Exercise data:
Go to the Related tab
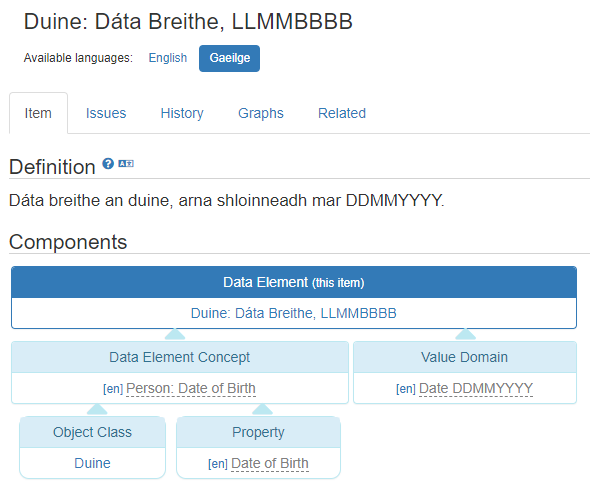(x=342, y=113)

---

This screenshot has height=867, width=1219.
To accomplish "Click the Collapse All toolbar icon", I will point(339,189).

...

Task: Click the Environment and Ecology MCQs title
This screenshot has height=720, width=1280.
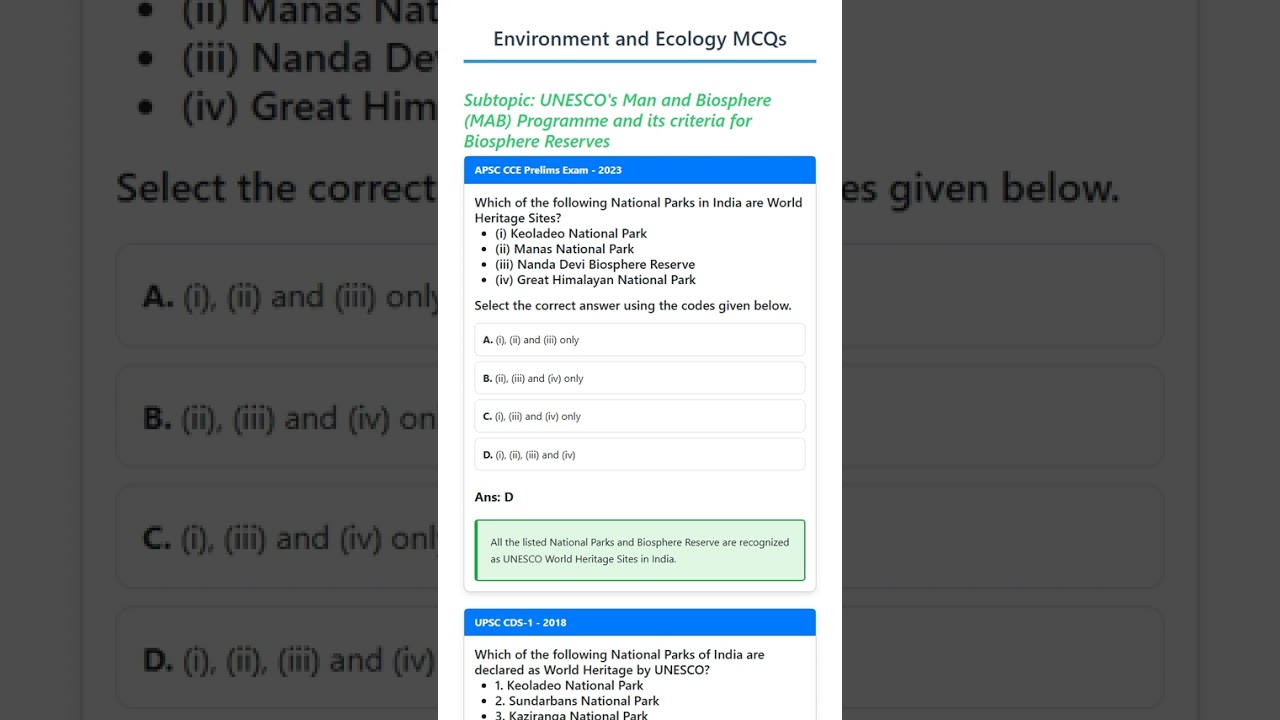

Problem to solve: Copy out every line in the records where the word "screenshot" is found.

Task result:
This screenshot has height=867, width=1219.
This screenshot has height=720, width=1280.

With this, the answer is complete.